副業には利点も多々ある。私自身も勤め人時代、副業で仕事や人脈の幅を広げ、それが本業にもプラスになった体験がある。だが、それは本業が安定していてこそだ。

”ひとつの仕事で生活できることを原則とした社会”から、”副業を前提とした社会”への転換は、働き手にとって本当にプラスになるのか。女性の副業の場として活用されることが多いキャバクラ職場での聞き取りからは、そんな「副業社会」の危うさが見えてくる。

 

背景に「昼の仕事」の劣化

私は2017年から今年にかけ、「キャバクラ」に務める女性たちに、入職動機や働く条件について聞き歩いている。

昨年度まで大学教員を務め、様々な大学で女子学生たちと話す機会が増えた。そこで「キャバクラでアルバイトをしている」との声をいくつも聞いたことが、聞き取りの背中を押した。

また、キャバクラで働く女性たちの労働問題に取り組む労組のメンバーから、「女性の労働条件の問題」として一緒に考えてほしいと誘われたことも、きっかけになった。
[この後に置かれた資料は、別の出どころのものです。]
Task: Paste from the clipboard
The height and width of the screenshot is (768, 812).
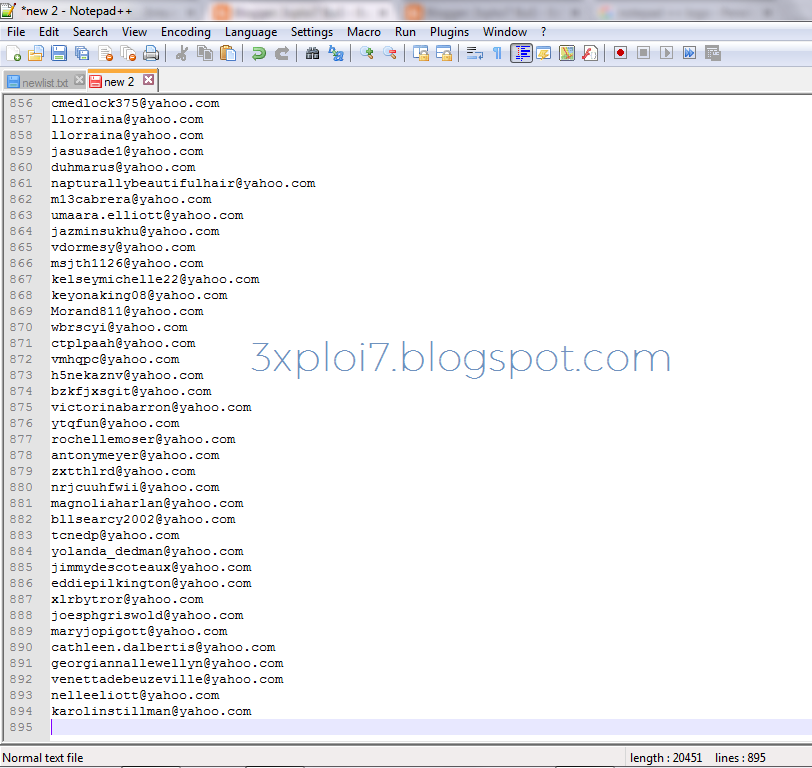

キャバクラは、クラブより割安でキャバレーより高級感がある業態として1980年代半ばに生まれたといわれる。賃金不払いやパワハラなどの労働問題も多数発生している業界ではあるが、経験がなくても採用されやすく、女性の他の仕事と比べて名目時給が高めに見えることが、アルバイトや転職先としての流入しやすさにつながってきた。

これまでに20人ほどの聞き取りを続けてきたが、そのうち8割が、「新卒で就職した仕事が低賃金で、”生活費の補填”としてキャバクラに向かった」と話している。

残りの2割のうち、卒業した専門学校などでの就職指導が十分でなく、一般企業への就職が決まらないまま、「アルバイト体験があったキャバクラにとりあえず『就職』した」という例も1割強あり、残りの1割弱は、「昼の本業の賃金は悪くないが、夜の時間を生かしてもっとお金を稼ぎたい」というものだった。

”生活費の補填”と答えた人たちの本職は、美容師、エステ、保育士など、体力的にきつい割に年収200万円前後の低賃金だったり、不安定だったりするサービス関係の仕事が多く、若い女性の労働条件の劣化の問題が浮かぶ。派遣や受付などもあったが、これらも不安定で低賃金という点では共通するものがある。